» **TEXT EXCERPT**:

━━━━

If the last common ancestor of plants and animals was unicellular, comparison of the developmental mechanisms of plants and animals would show that development was independently invented in each lineage. And if this is the case, comparison of plant and animal developmental processes would give us a truly comparative study of development, which comparisons merely among animals, or merely among plants, do not—because in each of these lineages, the fundamental mechanisms are similar by descent. Evidence from studies of developmental mechanisms in both kingdoms, and data from genome-sequencing projects, indicate that development evolved independently in the lineages leading to plants and to animals.

The Origin of Plants and Animals

We can trace the general course of eukaryotic evolution before and after the existence of the last common ancestor of plants and animals, but only in the crudest terms (Fig. 1). The earliest signs of life on Earth date to 3.8 billion years before the present (Ga) (1). Eukaryotic cells appeared before 2.7 Ga, as indicated by hydrocarbon biomarkers (2); but the earliest fossil evidence for multicellular eukaryotes is 0.6 Ga (3). The last common ancestor of plants and animals appears to have existed around 1.6 Ga, based on rough molecular clock calculations (4)—long after the initial appearance of eukaryotes, and long before a clear fossil record of multicellular eukaryotes. If the fossil record were complete, we could conclude that the last common ancestor of plants and animals was unicellular. But it is far from complete.

Figure 1

A simplified diagram of the evolution of plants and animals, showing the two bacterial-uptake events that established mitochondria and chloroplasts.

Analysis of organelle genomes adds some details, because the endosymbiotic events that established mitochondria and chloroplasts bracket the time of the last common plant/animal ancestor. Sometime after the appearance of the first eukaryotes, but before the last common ancestor of plants and animals, the uptake of the alpha proteobacterium that led to mitochondria occurred; the evidence for this timing is the clear homology of the mitochondrial genomes in plants and animals (5). After the last common ancestor of plants and animals, another endosymbiotic event, the uptake of a cyanobacterium to form the precursor of chloroplasts, occurred only in the plant lineage (6). Therefore, the last common ancestor of plants and animals lived after the alpha-proteobacterial uptake, and before the cyanobacterial—but we do not have dates for these events, nor any knowledge of what sort of eukaryote was involved in either symbiosis. It is simplest to imagine that both uptake events occurred in unicellular eukaryotes, but this is hardly proof that the last common ancestor of the plant and animal lineages was in fact unicellular.

The sequencing of the entire genome of the flowering plantArabidopsis thaliana (7) and of two animals (Drosophila melanogaster and Caenorhabditis elegans) (8, 9) as well as the impending completion of the sequencing of the human genome (10), along with our knowledge of the function of some of the genes found in these genomes, points strongly to a unicellular (or colonial) last common ancestor. The basic mechanisms of pattern formation and of cell-cell communication in development appear to be independently derived in plants and animals. Nonetheless, there are some surprising similarities in the overall logic of development in the two lineages.

━━━━

» **SUPPLIED DATA**:
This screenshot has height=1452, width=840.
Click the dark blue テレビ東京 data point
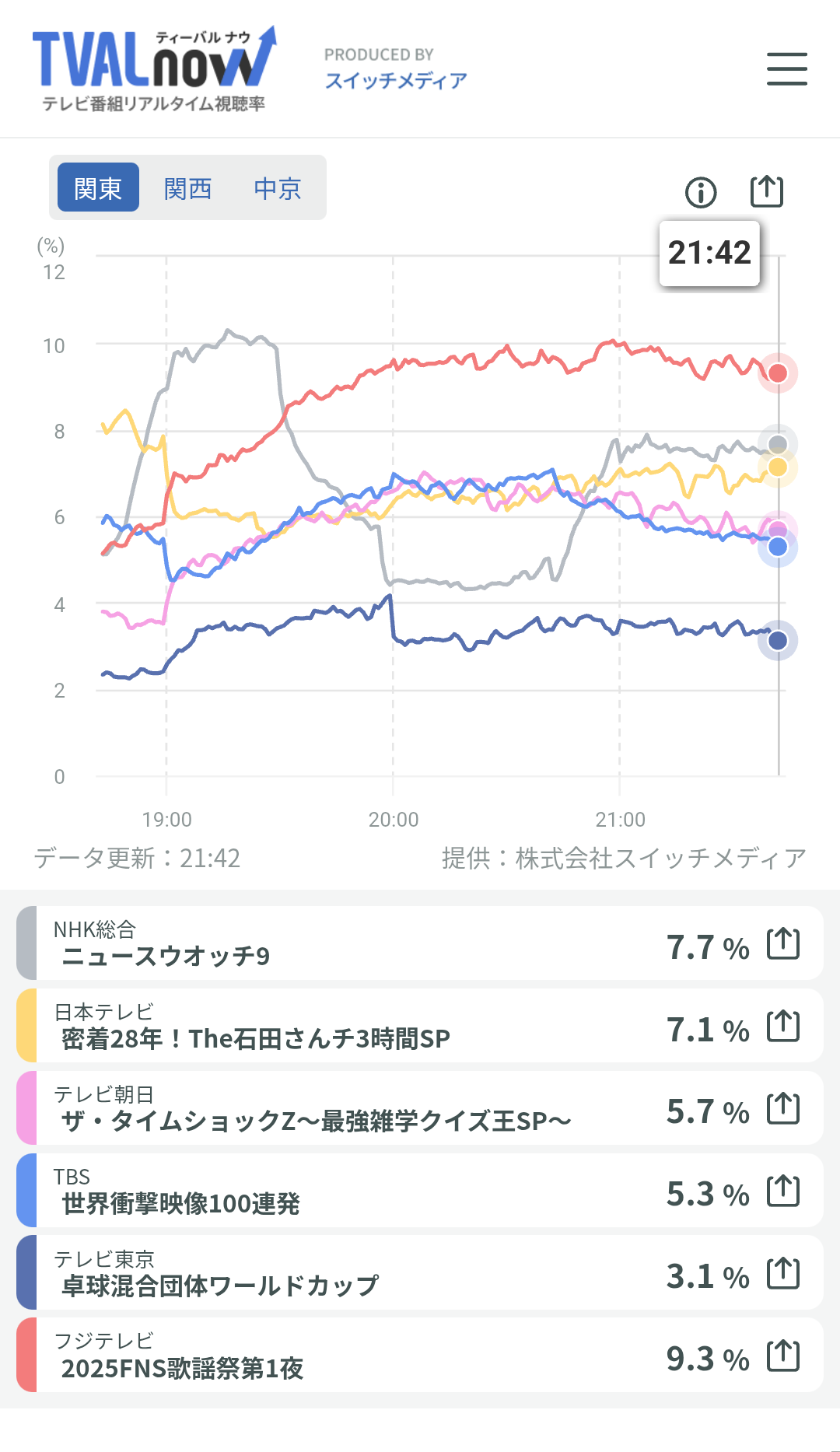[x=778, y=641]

━━━━

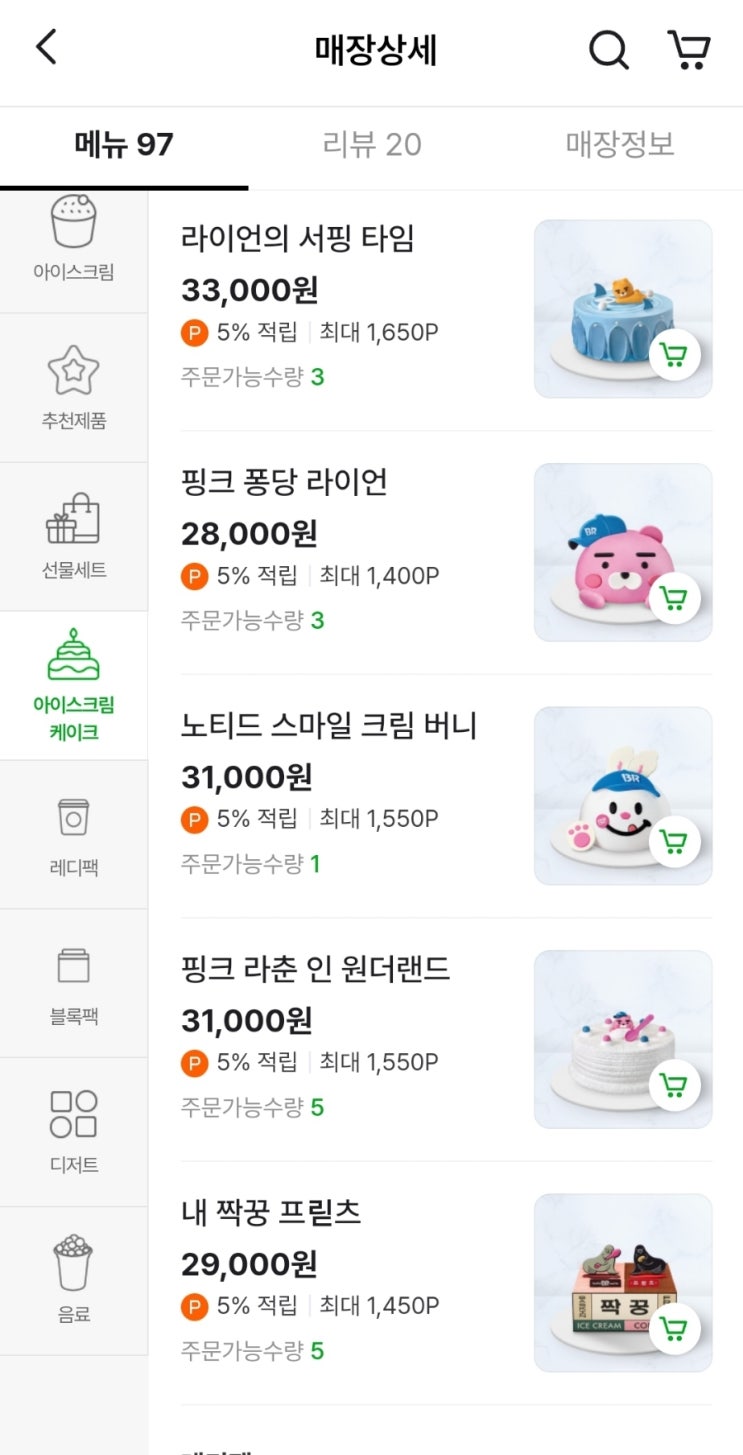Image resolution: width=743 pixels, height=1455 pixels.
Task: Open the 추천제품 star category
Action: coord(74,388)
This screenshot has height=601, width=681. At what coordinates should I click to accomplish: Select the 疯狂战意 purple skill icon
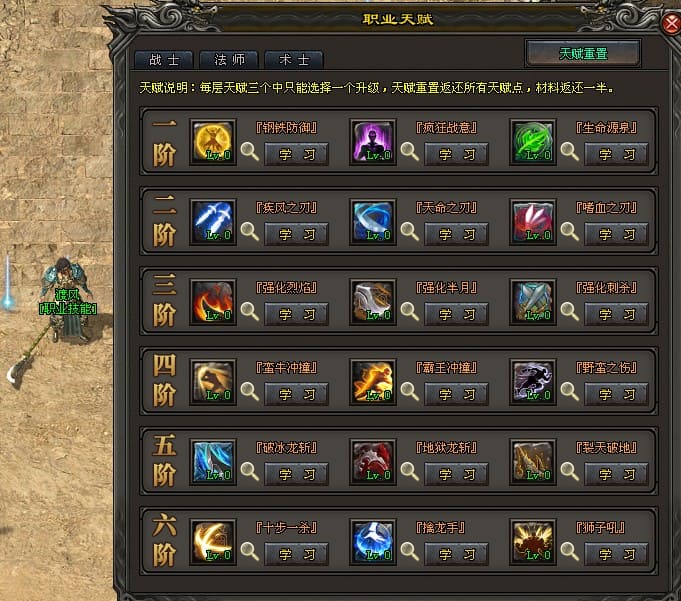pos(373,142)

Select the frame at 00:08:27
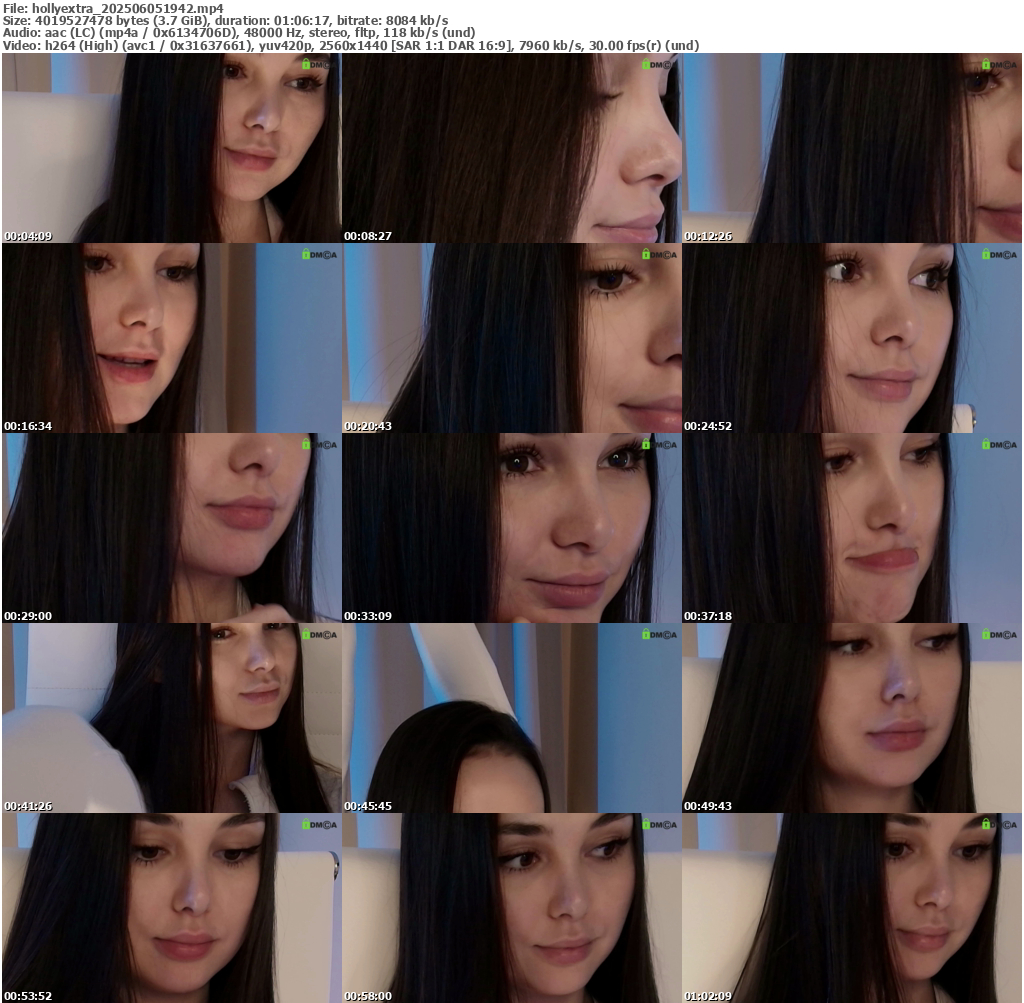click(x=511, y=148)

━━━━

» **TO DO**:
**a.** Reproduce the passage on the origins of plant and animal development word for word, everything from "The sequencing of the entire" down to "the two lineages.".
**b.** Carry on the passage on the origins of plant and animal development from its final sentence.

» **ANSWERS TO THE EXERCISES**:
**a.**
The sequencing of the entire genome of the flowering plantArabidopsis thaliana (7) and of two animals (Drosophila melanogaster and Caenorhabditis elegans) (8, 9) as well as the impending completion of the sequencing of the human genome (10), along with our knowledge of the function of some of the genes found in these genomes, points strongly to a unicellular (or colonial) last common ancestor. The basic mechanisms of pattern formation and of cell-cell communication in development appear to be independently derived in plants and animals. Nonetheless, there are some surprising similarities in the overall logic of development in the two lineages.

**b.**
Evidence from Pattern Formation

Pattern formation is one area for comparison between plant and animal development. In Drosophila, as an example of animals, segmental identity is established by the spatially specific transcriptional activation of an overlapping series of master regulatory genes, the HOX homeobox genes. Cognate processes of activation of homologous genes establish the rostral-caudal axis in developing vertebrate brains, and the proximal-distal axis in vertebrate limbs (11). A similar process occurs in the specification of the radial pattern of floral organs inArabidopsis and other flowering plants. A set of master regulatory genes are transcriptionally activated in a radial pattern of overlapping domains, and the master regulators then specify organ identity in the developing flower (Fig. 2) (12, 13). In both plants and animals, an initial spatially specific pattern of gene transcription is activated and then refined, with the eventual pattern combinatorially specifying segment or organ identity. The plant master regulatory genes identified to date are not, however, members of the homeobox family. Most are members of the MADS box family of transcription factors (14). The homeobox and MADS box transcription factor genes are not homologous: There is no detectable similarity in their amino acid sequences, and the protein structures share no resemblance (15–17). Furthermore, both MADS box and homeobox family members are found in plants and in animals, and therefore each family traces its origin to before the last common ancestor (18). Despite the similar use of transcription factors as master regulators of developmental pattern, the plant and animal processes are nonhomologous.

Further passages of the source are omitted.